# Favorite baits for trolling Crappie/panfish



## 50incher (Aug 23, 2011)

Scout 2 said:


> Smallest flatfish you can find. I don't know the number but I has some t hat are over 50 years old and around a 11/2 to 2 inchs long fastened on with a real small black snap swivel. Before we had a motor we use to use rowboats and let the line out a ways. Then stop the boat and give it a good push with the oars letting it coast and when it almost stopped again do it all over


1986, I know the year cause came back from a trip with a buddy & we stop at Fletcher's for a couple days....he's trolling a small jointed lure & I know part of the name is "inch" ? can't recall it for the life of me, it has a small metal lip....anyhoo he gets a big Crappie....back at the landing, owner says you should enter that in our contest, ? huh....lol.....late winter, he gets an actually nice rod & reel combo in the mail for 1st place for Crappie, lol....just a fun memory....


----------



## Shoeman (Aug 26, 2000)

Trolling any kind of multi-hook bait where I fish would have you take up golf.


----------



## Scout 2 (Dec 31, 2004)

50incher said:


> 1986, I know the year cause came back from a trip with a buddy & we stop at Fletcher's for a couple days....he's trolling a small jointed lure & I know part of the name is "inch" ? can't recall it for the life of me, it has a small metal lip....anyhoo he gets a big Crappie....back at the landing, owner says you should enter that in our contest, ? huh....lol.....late winter, he gets an actually nice rod & reel combo in the mail for 1st place for Crappie, lol....just a fun memory....

## Dataset extract:
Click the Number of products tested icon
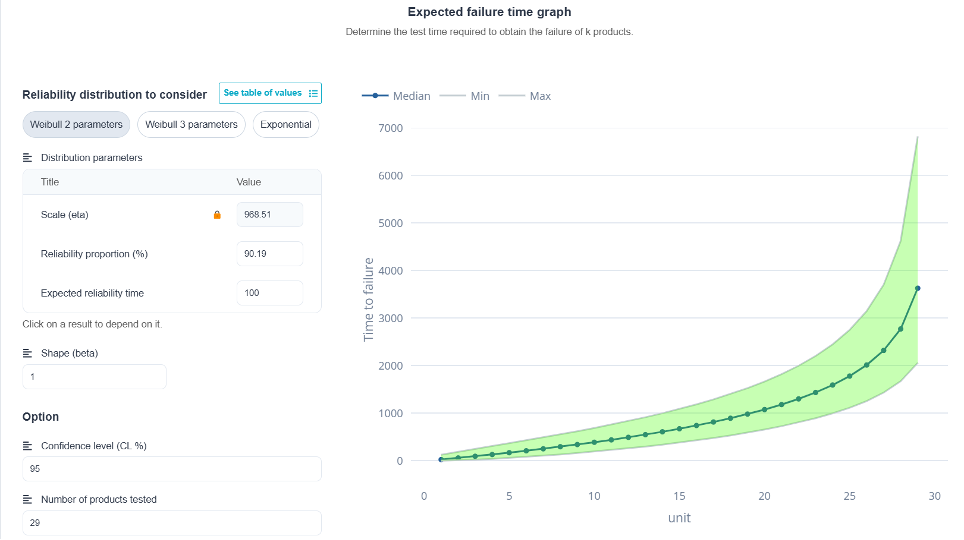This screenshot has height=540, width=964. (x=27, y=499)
* * *
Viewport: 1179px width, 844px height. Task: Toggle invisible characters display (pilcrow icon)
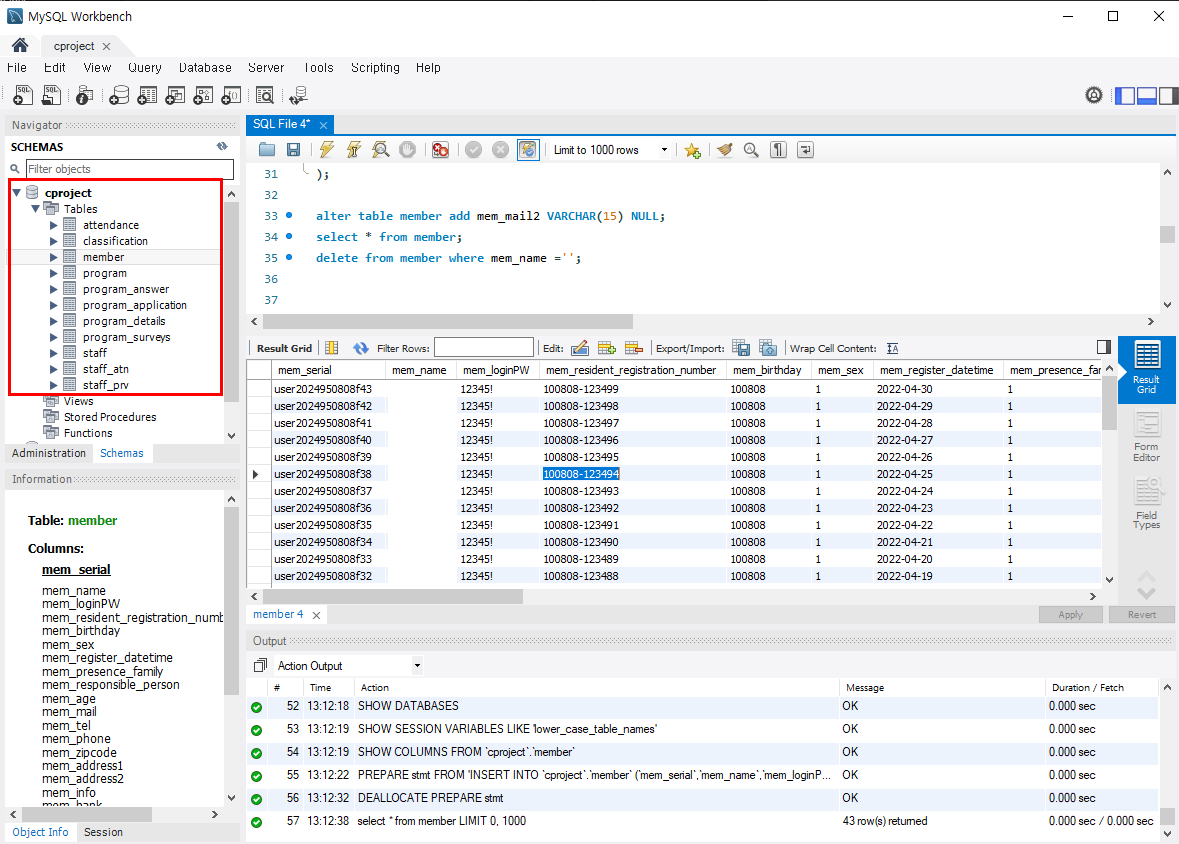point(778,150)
==
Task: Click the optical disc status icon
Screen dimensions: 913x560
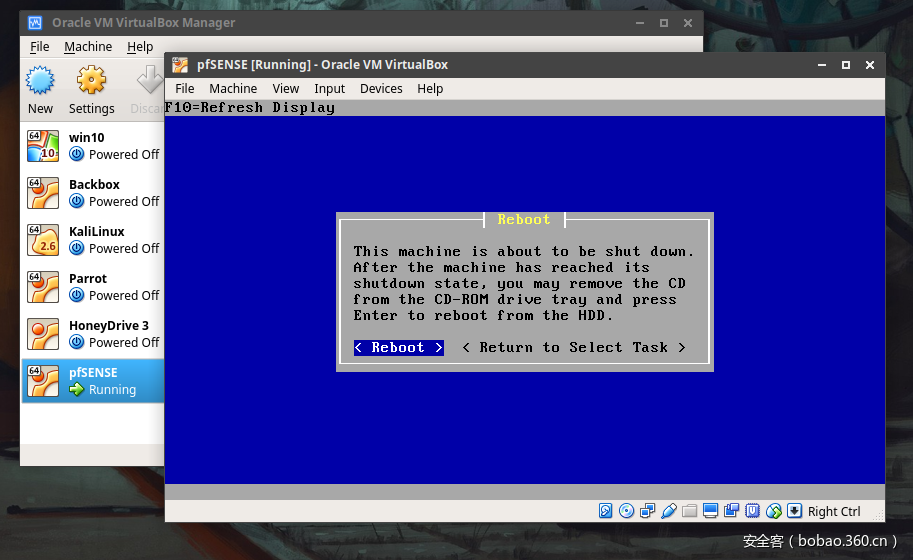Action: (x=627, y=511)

## Task list:
A. In the crappie trolling thread, why did the poster with the decades-old flatfish lures troll by pushing a rowboat with the oars and letting it coast?
B. Carry on the crappie trolling thread from where it stops.
The records are taken from a separate source that has no connection to the crappie trolling thread.

## Results for each task:
A. They didn't have a motor at the time, so they used rowboats. They let the line out, stopped the boat, gave it a good push with the oars, and repeated the push when the boat had almost stopped.

B.
These were the oridgnal flat fish. When in Cabada several years ago they had real small hot and tots and some flat fish. I bought a couple but wish I would have bought more. These work better than a fish finder to find the schools


----------



## greg336greg336 (11 mo ago)

Mark4486 said:


> When you guys fish panfish(crappie/gills) do you ever use barrel swivels? When I can’t get a bite I change my bait a lot and tie directly to my line. Sometimes it gets old. Just wondering if you’ve had adverse effects from using them!


I'm not sure what you call them but for ice fishing, there is a very tiny device that is tied directly to the line and you can quickly change lures fast. They just snap on and off and are very strong.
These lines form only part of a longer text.